My everyday commute to uni is approximately 1 hour, so I try to use this time efficiently by reading relevant literature for my PhD project. Inspired by a paper from Kuchel et al. in 2010 I developed a network approach to integrate different -omics data, such as gene expression data (transcriptomics) and NMR and/or MS data (metabolomics). My initial approach is outlined in this blog post.
Creating a differential gene co-expression network
Suppose you have gene expression data from a disease group and a healthy control group, and you create a gene co-expression network (where nodes represent genes and edges represent high absolute correlation values), such that high correlated gene profiles in the control group are represented by green edges, red edges represent high correlations in the disease phenotype and black edges are drawn of two gene profiles are correlated in both, control and disease phenotype.
In theory, this differential gene co-expression network encodes for three gene relations, which can be described by the following Boolean expressions:
- C ᴧ ⌐ D (co-expressed in control and NOT in disease) (=green edges)
- ⌐ C ᴧ D (co-expressed in disease and NOT in control) (=red edges)
- C ᴧ D (co-expressed in control AND in disease) (=black edges)
Such a network for hepatocellular carcinoma (HCC) is depicted in Fig. 1 (left panel). Interestingly, the differential co-expression networks constructed for HCC and colorectal cancer (CRC) show a modular network structure, ie., there are highly connected subnetworks which comprise mostly a single edge color (green, red or black), indicating that there is a specific and distinct co-expression pattern associated with both phenotypes. Mathematically, this modular structure can be captured by hierarchical clustering of the networks topological overlap matrix (TOM), as described previously by Dong et al. (Fig.1, right panel). The clustering process is outlined for a toy network in Fig.2.
Adding metabolite information
In the next step, I tried to extend the differential gene co-expression network by incorporating gene-metabolite information. In the toy network, each metabolite is represented by a quadratic node and an edge is drawn to a circle node (=gene) if and only if there exists a relationship between the metabolite and gene (or gene-product). The definition of a gene-metabolite relationship can vary. In a very strict sense it may be defined as substrate-enzyme relationships. In a more broad sense, it may be defined as the involved of a metabolite and a gene (or gene product) in the same pathway. My toy network is based on the gene – metabolite relationships defined in Fig. 3.
Assigning metabolite states to gene co-expression profiles
Once the metabolite-gene relationships are established, I analysed the neighbourhood of each metabolite. In specific, I looked at the cluster membership of all direct neighbours of a metabolite node.

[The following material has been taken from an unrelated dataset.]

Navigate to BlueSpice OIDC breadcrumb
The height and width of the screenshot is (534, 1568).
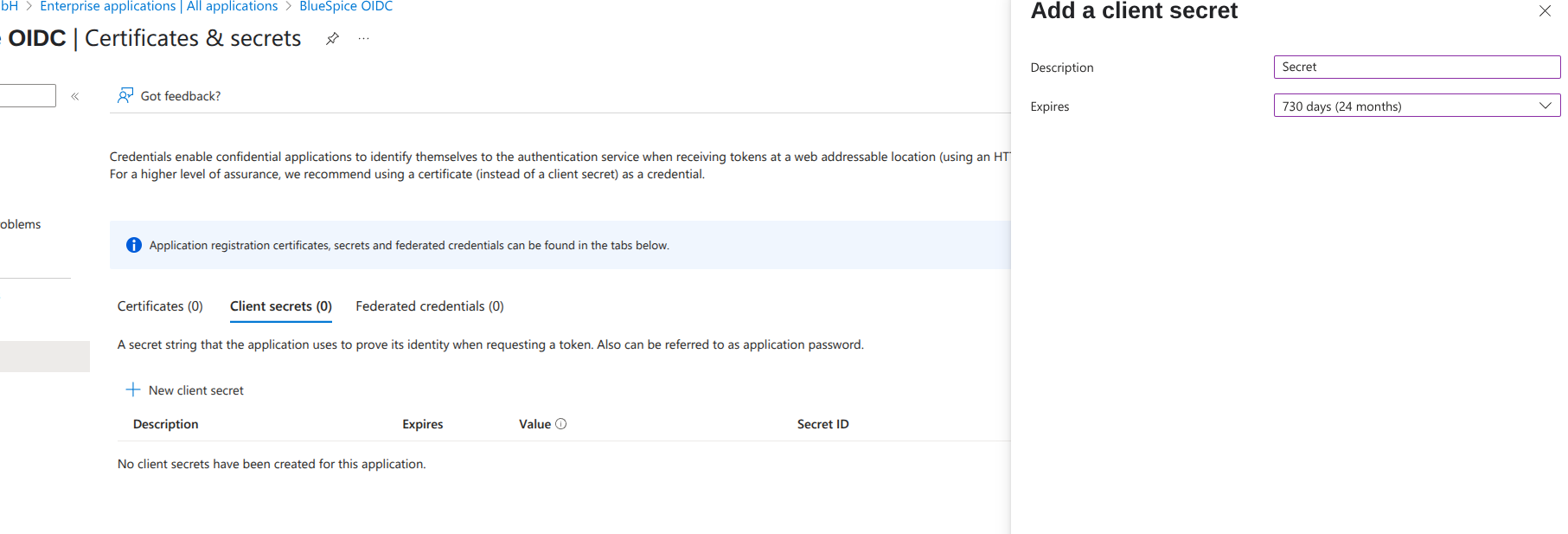coord(346,7)
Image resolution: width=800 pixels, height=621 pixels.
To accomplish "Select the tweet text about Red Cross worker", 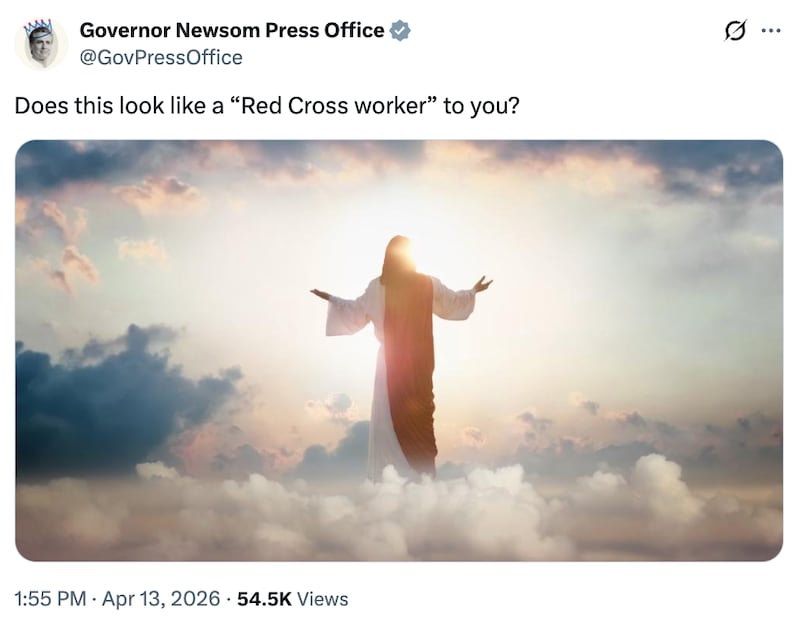I will pyautogui.click(x=267, y=103).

Node mD for example, is connected to the nodes g3a and g3b, which belong to the control group cluster (= brown cluster). Thus, metabolite mD is associated with the control group and not with the disease group. The association of a metabolite node with a cluster is simply calculated with the transitivity (aka. clustering coefficient), which is the number of edges that connect the metabolite node with nodes of the cluster, normalised by the maximal possible number of edges with the cluster.
In the end, each metabolites can be associated to gene clusters and phenotypes, such as listed in the Tabel 1. The transitivity value (all one in this example) will decrease when the number of edges to a cluster is not maximal and can be seen as a measure of cluster-metabolite association strength.